Echo the lines of the records starting at the one containing "Task: Click the foreground color swatch" and ending at the one containing "Action: coord(6,266)", both included, without altering them, and leave the pictures out.

■ **DATA ROWS**
· · · · · · ·

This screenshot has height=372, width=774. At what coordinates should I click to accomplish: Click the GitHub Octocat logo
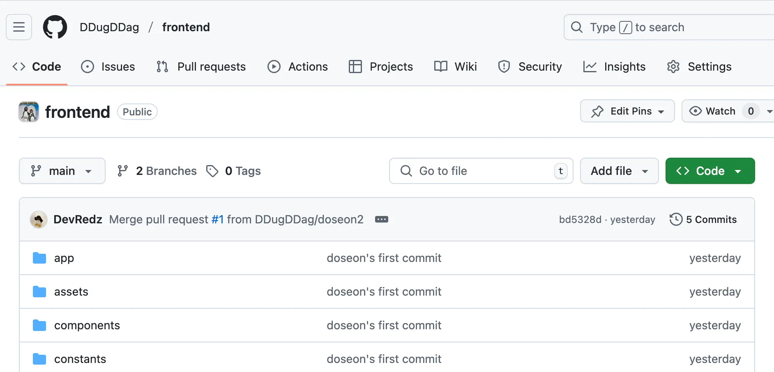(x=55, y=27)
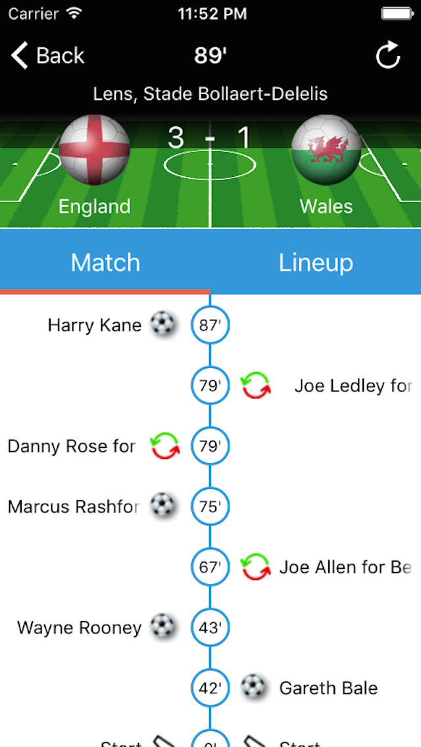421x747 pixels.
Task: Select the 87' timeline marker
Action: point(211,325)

· · · · · · ·

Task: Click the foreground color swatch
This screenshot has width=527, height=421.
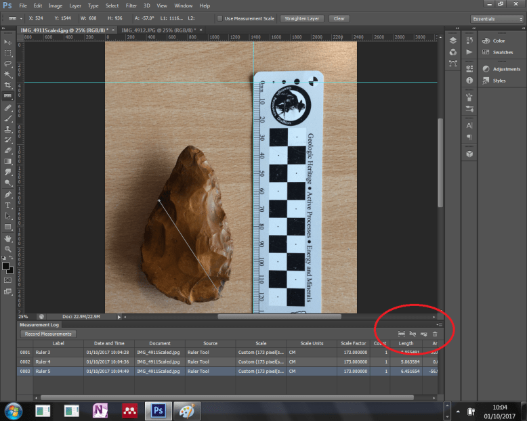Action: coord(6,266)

· · · · · · ·

■ **THE RESULT**
Task: Click the foreground color swatch
This screenshot has width=527, height=421.
Action: coord(6,266)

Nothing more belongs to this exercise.